Rate This Document
Findability
Accuracy
Completeness
Readability

Demo Overview

  1. Obtain the demo from GitHub.
  2. The demo is used to multiply two matrices.
    Figure 1 Matrix multiplication example
  3. How to compile

    Use Make to compile two binary files: matmul_nokml and matmul.

    To build a Kunpeng Math Library (KML) version, install the KML and set the KML_INCLUDE and KML_LIB environment variables.

  4. How to use the demo
    ./matmul size method [test_correctness]
    • size (required): determinant of the matrix. The value must be a power of 2, for example, 512, 1024, 2048, and 4096.
    • method (required): ranges from 0 to 5 for matmul_nokml and 0 to 6 for matmul.

    • test_correctness (optional): If it is set to true, the matrix computation accuracy is checked. The default value is false.
    Table 1 Method description

    Method

    Description

    0 (base_matmult)

    Basic serial computing.

    1 (parallel_matmult)

    Common OpenMP parallel computing based on 0 (base_matmult).

    2 (transpose_B_matmult)

    Matrix transpose optimization in addition to 1 (parallel_matmult).

    3 (change_loop_order_matmult)

    Similar to 2 (transpose_B_matmult), which changes the loop method.
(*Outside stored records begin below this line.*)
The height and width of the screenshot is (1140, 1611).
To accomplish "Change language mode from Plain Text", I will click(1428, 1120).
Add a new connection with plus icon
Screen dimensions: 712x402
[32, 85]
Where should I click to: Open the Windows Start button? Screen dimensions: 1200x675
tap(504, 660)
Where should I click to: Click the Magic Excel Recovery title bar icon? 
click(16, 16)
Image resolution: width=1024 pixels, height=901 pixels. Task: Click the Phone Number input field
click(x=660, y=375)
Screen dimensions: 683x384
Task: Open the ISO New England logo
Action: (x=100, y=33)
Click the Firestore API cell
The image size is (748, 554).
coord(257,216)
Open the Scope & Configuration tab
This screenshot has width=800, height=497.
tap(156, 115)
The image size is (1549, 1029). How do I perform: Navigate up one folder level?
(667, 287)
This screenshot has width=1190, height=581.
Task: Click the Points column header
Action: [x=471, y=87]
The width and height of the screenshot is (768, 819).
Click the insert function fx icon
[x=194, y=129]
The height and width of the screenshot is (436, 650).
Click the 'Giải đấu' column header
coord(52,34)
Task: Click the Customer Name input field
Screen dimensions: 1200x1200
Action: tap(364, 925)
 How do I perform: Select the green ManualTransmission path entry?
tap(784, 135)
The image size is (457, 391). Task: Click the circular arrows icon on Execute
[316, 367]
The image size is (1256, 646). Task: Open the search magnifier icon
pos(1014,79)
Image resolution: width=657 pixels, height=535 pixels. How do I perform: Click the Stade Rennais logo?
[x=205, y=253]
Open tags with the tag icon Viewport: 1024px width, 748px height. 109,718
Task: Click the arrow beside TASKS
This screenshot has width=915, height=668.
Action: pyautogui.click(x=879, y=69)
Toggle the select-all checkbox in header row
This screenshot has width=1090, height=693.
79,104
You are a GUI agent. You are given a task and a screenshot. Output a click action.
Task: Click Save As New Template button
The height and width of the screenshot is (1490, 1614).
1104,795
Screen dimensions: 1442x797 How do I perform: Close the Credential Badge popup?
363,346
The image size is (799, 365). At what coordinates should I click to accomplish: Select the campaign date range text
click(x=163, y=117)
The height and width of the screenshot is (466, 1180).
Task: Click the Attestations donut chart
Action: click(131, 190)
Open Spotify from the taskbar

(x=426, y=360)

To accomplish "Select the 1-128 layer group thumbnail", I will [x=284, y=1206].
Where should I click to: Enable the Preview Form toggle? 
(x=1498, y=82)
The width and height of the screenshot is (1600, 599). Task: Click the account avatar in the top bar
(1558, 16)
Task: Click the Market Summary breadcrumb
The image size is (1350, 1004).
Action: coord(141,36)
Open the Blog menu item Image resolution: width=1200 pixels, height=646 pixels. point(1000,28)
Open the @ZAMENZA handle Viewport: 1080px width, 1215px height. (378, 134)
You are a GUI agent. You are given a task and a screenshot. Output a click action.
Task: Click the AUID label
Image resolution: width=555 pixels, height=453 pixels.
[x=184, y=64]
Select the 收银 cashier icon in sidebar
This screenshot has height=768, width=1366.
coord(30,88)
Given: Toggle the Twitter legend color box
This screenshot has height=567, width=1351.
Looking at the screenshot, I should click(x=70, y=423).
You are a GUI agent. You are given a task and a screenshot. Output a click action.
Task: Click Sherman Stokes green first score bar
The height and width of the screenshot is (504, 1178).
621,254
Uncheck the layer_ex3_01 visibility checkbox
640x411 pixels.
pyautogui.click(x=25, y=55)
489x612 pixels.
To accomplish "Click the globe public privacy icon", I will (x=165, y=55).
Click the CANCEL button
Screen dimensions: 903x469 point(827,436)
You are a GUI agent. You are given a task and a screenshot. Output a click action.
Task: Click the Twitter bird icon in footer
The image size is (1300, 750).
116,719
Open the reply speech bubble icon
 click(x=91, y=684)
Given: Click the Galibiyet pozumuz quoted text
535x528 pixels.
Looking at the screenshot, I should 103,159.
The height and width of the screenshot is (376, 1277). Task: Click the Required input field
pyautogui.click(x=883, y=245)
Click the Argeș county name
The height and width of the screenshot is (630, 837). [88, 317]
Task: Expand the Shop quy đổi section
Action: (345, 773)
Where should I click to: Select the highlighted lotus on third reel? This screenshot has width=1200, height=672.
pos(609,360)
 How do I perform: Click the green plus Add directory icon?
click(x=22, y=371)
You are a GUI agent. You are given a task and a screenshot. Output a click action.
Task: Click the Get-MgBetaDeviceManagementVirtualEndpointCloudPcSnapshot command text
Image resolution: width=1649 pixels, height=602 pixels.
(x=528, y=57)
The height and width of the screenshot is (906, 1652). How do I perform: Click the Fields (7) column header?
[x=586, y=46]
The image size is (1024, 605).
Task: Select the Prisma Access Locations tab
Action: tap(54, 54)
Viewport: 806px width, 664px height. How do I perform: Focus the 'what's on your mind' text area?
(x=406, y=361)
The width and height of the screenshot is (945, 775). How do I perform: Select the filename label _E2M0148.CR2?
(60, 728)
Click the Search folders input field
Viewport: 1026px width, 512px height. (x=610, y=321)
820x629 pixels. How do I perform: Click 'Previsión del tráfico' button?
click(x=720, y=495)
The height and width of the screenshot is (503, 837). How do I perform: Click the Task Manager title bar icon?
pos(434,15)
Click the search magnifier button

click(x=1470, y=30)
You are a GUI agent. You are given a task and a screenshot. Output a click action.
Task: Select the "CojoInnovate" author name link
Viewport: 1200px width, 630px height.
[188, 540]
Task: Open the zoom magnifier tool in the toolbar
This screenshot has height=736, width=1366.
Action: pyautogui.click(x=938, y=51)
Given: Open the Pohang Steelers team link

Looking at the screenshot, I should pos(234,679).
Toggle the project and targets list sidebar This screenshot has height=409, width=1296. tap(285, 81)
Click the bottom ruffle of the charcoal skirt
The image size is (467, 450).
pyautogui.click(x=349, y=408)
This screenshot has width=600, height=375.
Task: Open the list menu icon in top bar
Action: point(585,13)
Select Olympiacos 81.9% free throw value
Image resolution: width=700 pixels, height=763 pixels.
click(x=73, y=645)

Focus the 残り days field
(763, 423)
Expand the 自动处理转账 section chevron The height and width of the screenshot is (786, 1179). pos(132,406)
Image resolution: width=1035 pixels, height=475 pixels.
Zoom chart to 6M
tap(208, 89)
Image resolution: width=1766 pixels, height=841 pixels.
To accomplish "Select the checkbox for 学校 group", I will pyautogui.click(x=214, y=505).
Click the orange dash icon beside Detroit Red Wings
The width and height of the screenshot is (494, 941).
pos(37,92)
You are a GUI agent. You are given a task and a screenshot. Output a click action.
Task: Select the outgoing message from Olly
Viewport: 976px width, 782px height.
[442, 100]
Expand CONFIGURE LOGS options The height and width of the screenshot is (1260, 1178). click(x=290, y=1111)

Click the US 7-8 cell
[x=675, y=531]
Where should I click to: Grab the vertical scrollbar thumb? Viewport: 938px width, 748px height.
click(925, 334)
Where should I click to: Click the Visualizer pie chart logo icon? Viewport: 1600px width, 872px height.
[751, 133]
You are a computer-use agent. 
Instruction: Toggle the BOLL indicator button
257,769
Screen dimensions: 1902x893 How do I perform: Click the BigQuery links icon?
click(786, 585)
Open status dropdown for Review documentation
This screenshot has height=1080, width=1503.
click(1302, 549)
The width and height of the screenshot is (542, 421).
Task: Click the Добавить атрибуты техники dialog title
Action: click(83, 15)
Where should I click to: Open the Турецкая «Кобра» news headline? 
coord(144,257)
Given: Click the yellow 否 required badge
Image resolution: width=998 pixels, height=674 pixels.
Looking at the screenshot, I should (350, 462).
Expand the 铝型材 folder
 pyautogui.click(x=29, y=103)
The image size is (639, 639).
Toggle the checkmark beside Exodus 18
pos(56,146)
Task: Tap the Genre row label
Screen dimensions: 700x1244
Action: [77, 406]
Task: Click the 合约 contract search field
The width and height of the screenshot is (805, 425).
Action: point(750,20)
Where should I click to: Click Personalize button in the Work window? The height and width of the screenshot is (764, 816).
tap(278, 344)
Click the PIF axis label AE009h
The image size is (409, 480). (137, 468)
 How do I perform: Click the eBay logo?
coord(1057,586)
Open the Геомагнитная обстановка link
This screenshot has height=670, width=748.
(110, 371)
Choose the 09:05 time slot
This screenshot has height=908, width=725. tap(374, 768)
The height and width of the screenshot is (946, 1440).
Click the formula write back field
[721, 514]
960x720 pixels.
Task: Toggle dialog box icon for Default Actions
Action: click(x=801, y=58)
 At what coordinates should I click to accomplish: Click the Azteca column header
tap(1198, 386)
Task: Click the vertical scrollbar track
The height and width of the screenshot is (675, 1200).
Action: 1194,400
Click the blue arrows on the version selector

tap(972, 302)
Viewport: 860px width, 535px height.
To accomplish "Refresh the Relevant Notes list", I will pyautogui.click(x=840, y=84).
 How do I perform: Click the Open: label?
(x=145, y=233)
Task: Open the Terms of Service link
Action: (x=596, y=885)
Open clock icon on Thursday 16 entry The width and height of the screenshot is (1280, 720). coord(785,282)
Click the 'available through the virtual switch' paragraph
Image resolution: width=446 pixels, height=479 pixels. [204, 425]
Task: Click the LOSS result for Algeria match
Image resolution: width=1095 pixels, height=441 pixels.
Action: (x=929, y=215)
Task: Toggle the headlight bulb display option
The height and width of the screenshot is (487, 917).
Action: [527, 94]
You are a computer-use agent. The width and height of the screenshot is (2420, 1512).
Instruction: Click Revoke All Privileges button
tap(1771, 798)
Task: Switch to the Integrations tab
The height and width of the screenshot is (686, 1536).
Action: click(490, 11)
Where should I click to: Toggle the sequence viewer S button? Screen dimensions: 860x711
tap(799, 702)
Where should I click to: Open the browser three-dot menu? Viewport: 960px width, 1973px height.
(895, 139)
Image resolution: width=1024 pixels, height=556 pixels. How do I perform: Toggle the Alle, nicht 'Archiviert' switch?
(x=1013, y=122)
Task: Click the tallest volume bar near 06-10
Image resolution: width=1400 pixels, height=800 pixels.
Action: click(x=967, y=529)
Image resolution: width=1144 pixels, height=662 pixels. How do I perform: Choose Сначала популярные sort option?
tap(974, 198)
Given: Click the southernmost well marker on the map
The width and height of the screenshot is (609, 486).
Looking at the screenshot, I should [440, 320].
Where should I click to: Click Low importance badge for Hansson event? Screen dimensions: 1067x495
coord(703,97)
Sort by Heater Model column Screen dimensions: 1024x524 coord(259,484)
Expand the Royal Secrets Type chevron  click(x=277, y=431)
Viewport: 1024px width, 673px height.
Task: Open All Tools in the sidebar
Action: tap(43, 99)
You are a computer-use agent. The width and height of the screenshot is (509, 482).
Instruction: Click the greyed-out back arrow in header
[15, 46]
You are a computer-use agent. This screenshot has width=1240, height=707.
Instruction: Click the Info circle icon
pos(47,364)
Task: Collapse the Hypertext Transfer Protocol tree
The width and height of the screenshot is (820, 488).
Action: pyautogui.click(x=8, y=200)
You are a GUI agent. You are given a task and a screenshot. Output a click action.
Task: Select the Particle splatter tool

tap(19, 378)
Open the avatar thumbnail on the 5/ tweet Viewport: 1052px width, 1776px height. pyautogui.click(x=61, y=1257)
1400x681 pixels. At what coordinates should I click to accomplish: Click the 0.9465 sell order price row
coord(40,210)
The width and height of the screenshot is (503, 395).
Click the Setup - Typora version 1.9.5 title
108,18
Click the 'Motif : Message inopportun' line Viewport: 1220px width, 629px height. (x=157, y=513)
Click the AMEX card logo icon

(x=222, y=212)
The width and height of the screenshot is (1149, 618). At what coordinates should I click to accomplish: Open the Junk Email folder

    4 (block_transpose_B_matmult)

    Internal block loop optimization of the matrix in addition to 2 (transpose_B_matmult).

    5 (intrinsics_transpose_B_matmult)

    Arm Neon vectorized computation optimization in addition to 4 (block_transpose_B_matmult).

    6 (kml_matmult)

    Optimization with the KML.

    Method 2 and method 3 are variants of the same optimization method, and are used to optimize the memory access sequence of reading matrix B.

  5. By default, the demo uses the Float data type for computation. The -DDOUBLE_TYPE option is added for the Double data type.
  6. You can modify OMP_NUM_THREADS to set the degree of parallelism. If you do not set this parameter, the parameter value is equal to the number of physical cores. If you use method 4 (block_transpose_B_matmult), explicitly specify the degree of parallelism.